General Motors Corporation (GM) has announced that it will invest $163.2 million in its Flint and Bay City plants in Michigan and Defiance plant in Ohio in order to boost engine production for its Chevrolet lineups including Chevrolet Volt, Chevrolet Cruze and a new Chevrolet small car. The investment will secure 184 jobs at the plants.

The automaker will invest $138.3 million in Flint engine operations protecting 135 jobs, $12.7 million in the Bay City components plant saving 8 jobs, and $12.2 million in the Defiance castings plant preserving 41 jobs.

In the Flint engine plant, the investment will help increase production of Ecotec 1.4-liter engine that is used in the Chevrolet Cruze and a 1.4-liter variant used in the Chevrolet Volt. The plant will start producing 400 engines per day in early 2011 and will ramp up to 800 engines per day in late 2011. Further, the plant capacity will be enhanced to 1,200 units per day in late 2012.

In the Bay City plant, the investment will support increased production of connecting rod and camshafts while in Defiance plant it will boost production of engine block and crankshaft castings.

GM has invested about $700 million and protected more than 600 jobs in the above mentioned plants in less than two years. The company has revealed that the new investment brings its total investment in the U.S. to more than $3.3 billion, creating or retaining more than 8,000 jobs in 21 plants, after emerging from bankruptcy in July last year.

Recently, GM completed its initial public offering (IPO) that sold 478 million shares at the targeted price of $33, raising $15.8 billion. After the IPO, the U.S. government expects to recover about half of its unpaid loans to GM.

Of the $52 billion in loans extended by the government in exchange of a 61% ownership in the company, $6.7 billion has been repaid in April this year, leaving $45.3 billion due for repayment.
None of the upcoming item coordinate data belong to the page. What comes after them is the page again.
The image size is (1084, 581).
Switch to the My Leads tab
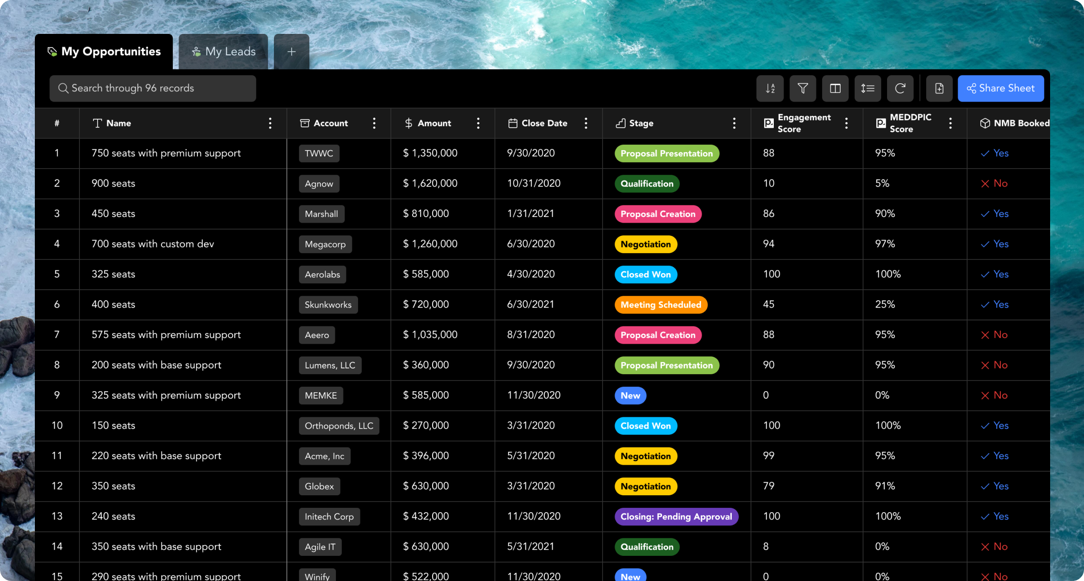pyautogui.click(x=224, y=52)
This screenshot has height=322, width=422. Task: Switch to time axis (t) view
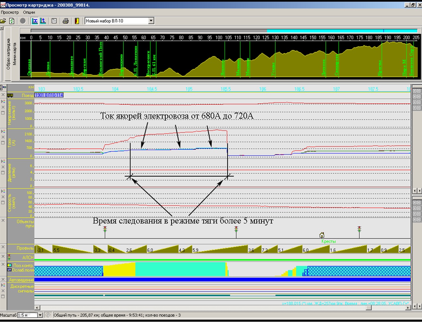tap(43, 21)
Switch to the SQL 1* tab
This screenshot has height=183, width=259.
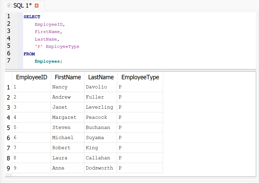click(23, 5)
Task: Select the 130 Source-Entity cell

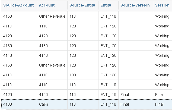Action: coord(73,75)
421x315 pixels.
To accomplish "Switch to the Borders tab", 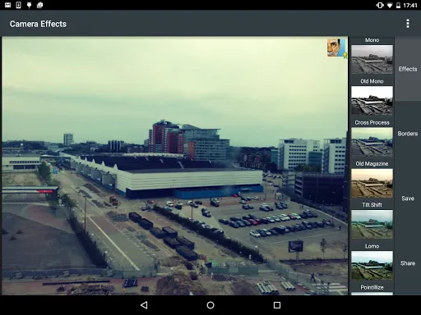I will pyautogui.click(x=408, y=134).
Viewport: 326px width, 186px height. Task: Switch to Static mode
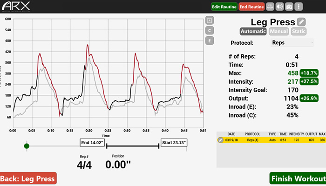click(x=299, y=32)
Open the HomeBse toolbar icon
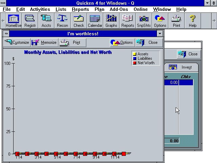Screen dimensions: 217x163 point(14,21)
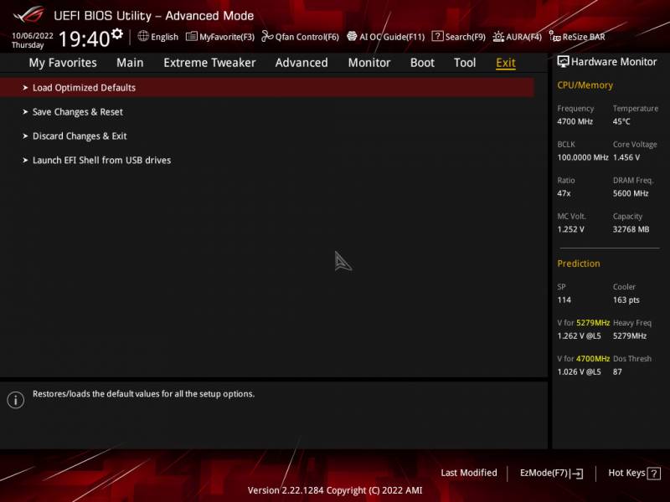The height and width of the screenshot is (502, 670).
Task: Open the Boot tab
Action: (x=422, y=63)
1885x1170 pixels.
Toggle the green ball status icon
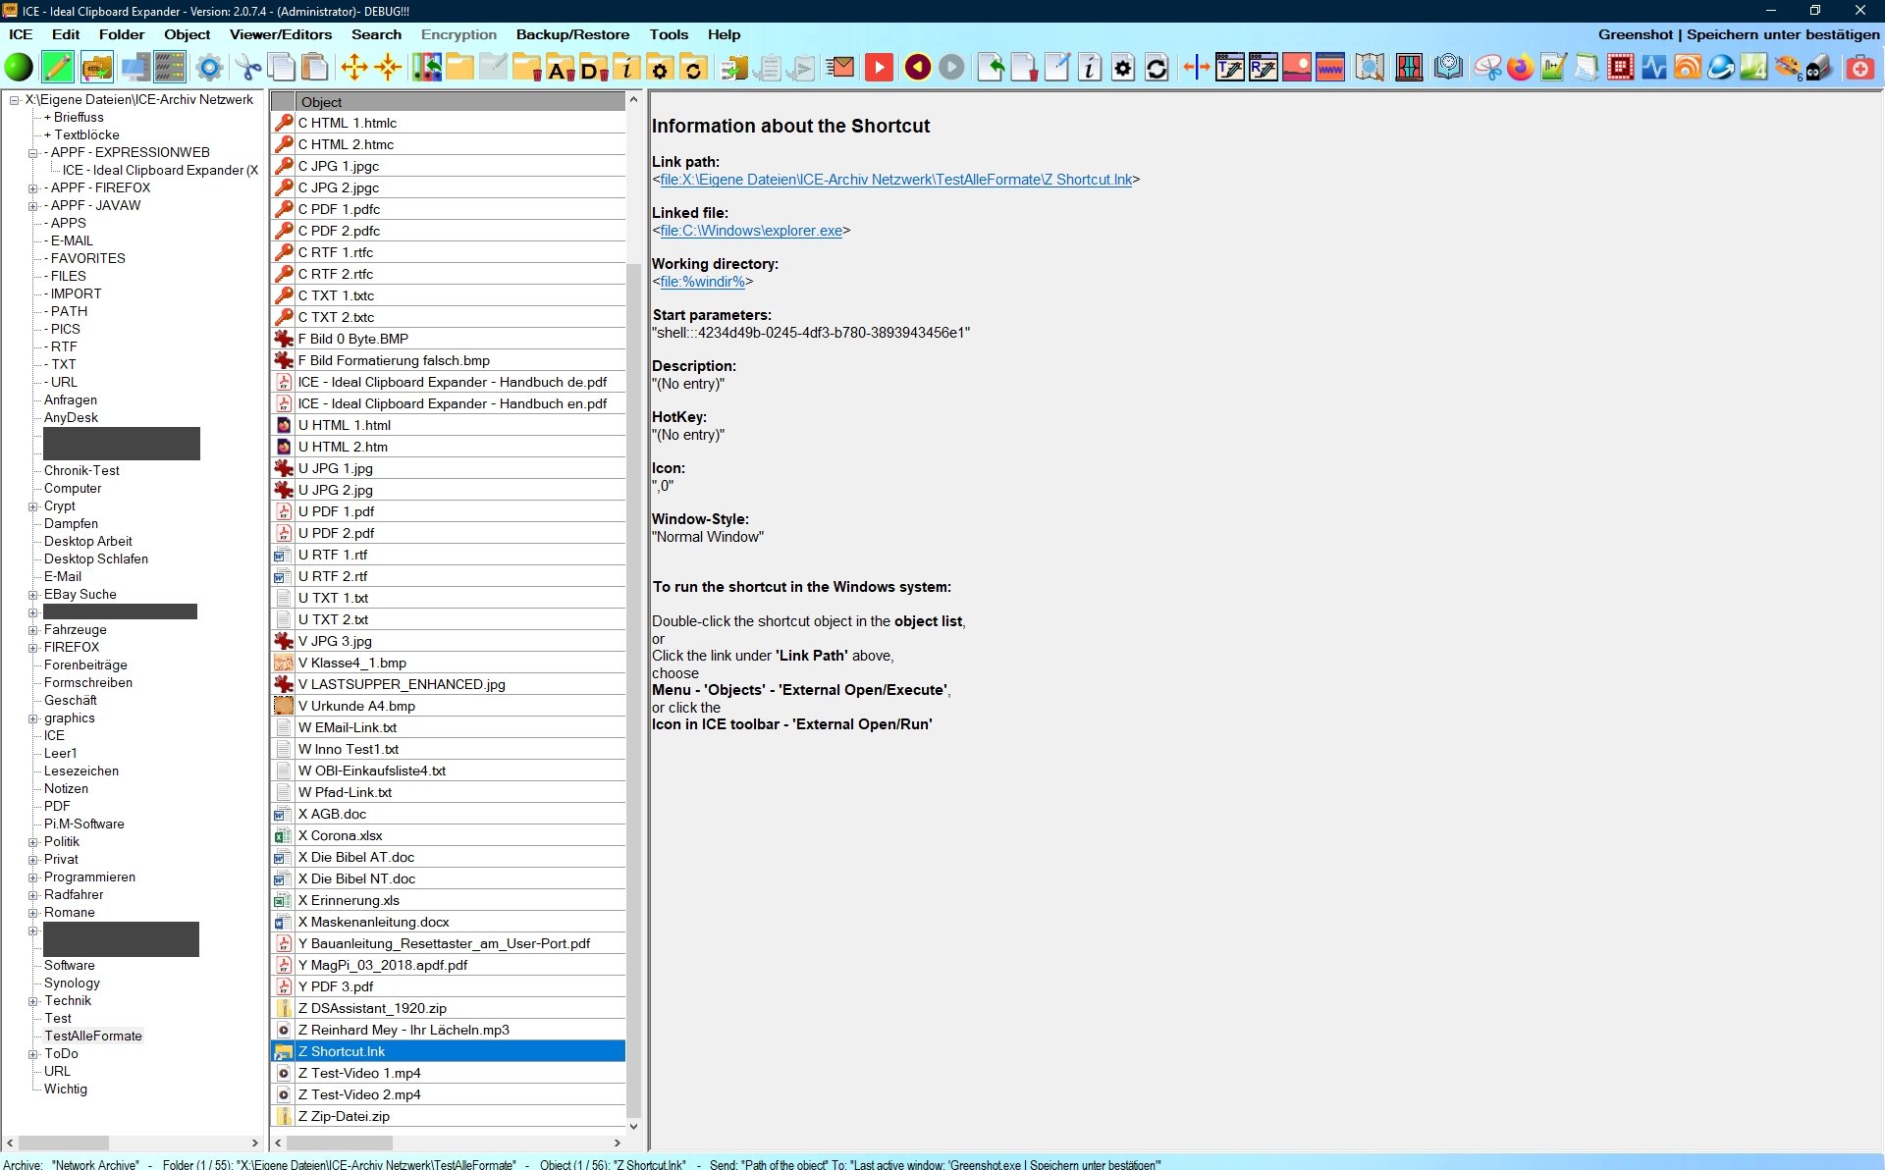click(x=19, y=68)
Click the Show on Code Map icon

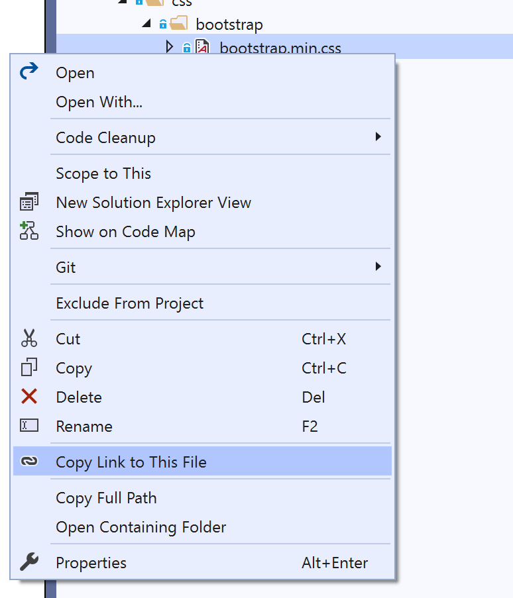pyautogui.click(x=29, y=231)
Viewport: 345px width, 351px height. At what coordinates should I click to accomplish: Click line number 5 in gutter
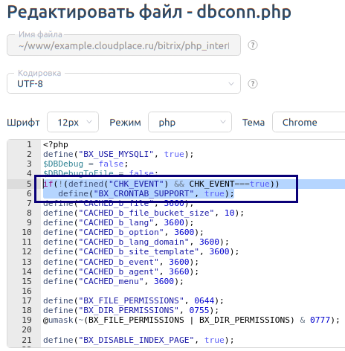click(x=29, y=184)
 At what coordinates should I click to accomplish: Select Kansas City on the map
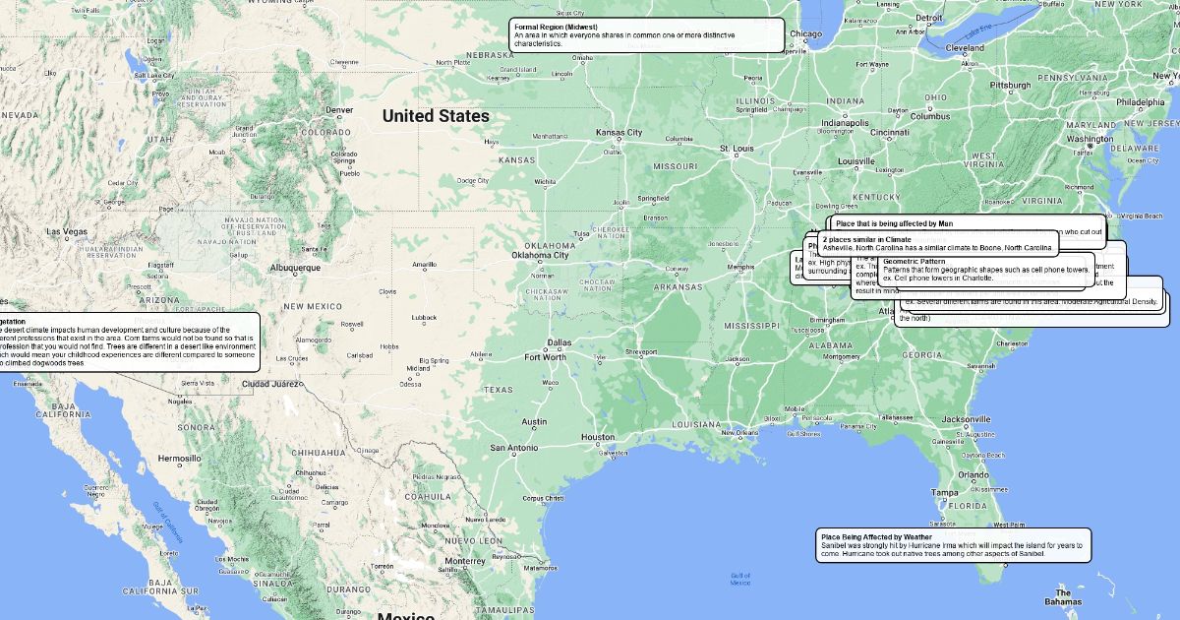619,133
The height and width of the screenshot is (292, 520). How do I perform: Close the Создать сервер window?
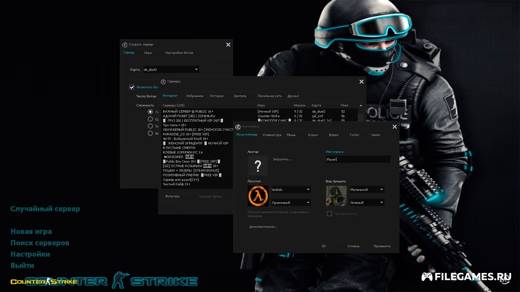pyautogui.click(x=228, y=45)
The Treasury Department of U.S. has already received payments of $11.7 billion by selling 358.5 million shares in the IPO.

The Treasury would also get $1.8 billion as bankers handling the IPO exercise options to purchase an additional 53.8 million shares of its stock within 30 days of the IPO. The bankers are allowed to exercise an option to sell up to 72 million shares.

Further, the Treasury would receive $2.1 billion due to the sale of preferred shares by GM in the next month. The preferred shares will be converted to common stock in 2013.

Over and above the net proceeds from the IPO, stock options and sale of preferred shares, GM has stated that it would repay $9.5 billion to the government this year.

After the IPO begun, GM’s shares have been listed in the New York Stock Exchange (NYSE) under the ticker “GM”, the symbol under which it traded before entering bankruptcy last year.

In the third quarter of the year, GM has topped both its hometown rivals, Ford Motor Co. (F) and Chrysler LLC, by showing a profit of $2.16 billion or $1.20 per share in sharp contrast to a loss of $858 million or 73 cents per share in the year-ago quarter. Operating income was $1.85 billion versus a loss of $1 billion a year ago.

During the quarter under review, Ford reported a profit of $1.91 billion while Chrysler posted a loss of $84 million. In North America, GM earned $3,005 per vehicle due to its effort to boost truck output during the summer. In contrast, Ford earned $2,710 per vehicle and Chrysler earned $593 per vehicle in the region.

GM’s profit was fueled by the company’s turnaround performance in North America, which had been witnessing substantial losses earlier, and impressive growth in sales volume in GM International Operations segment.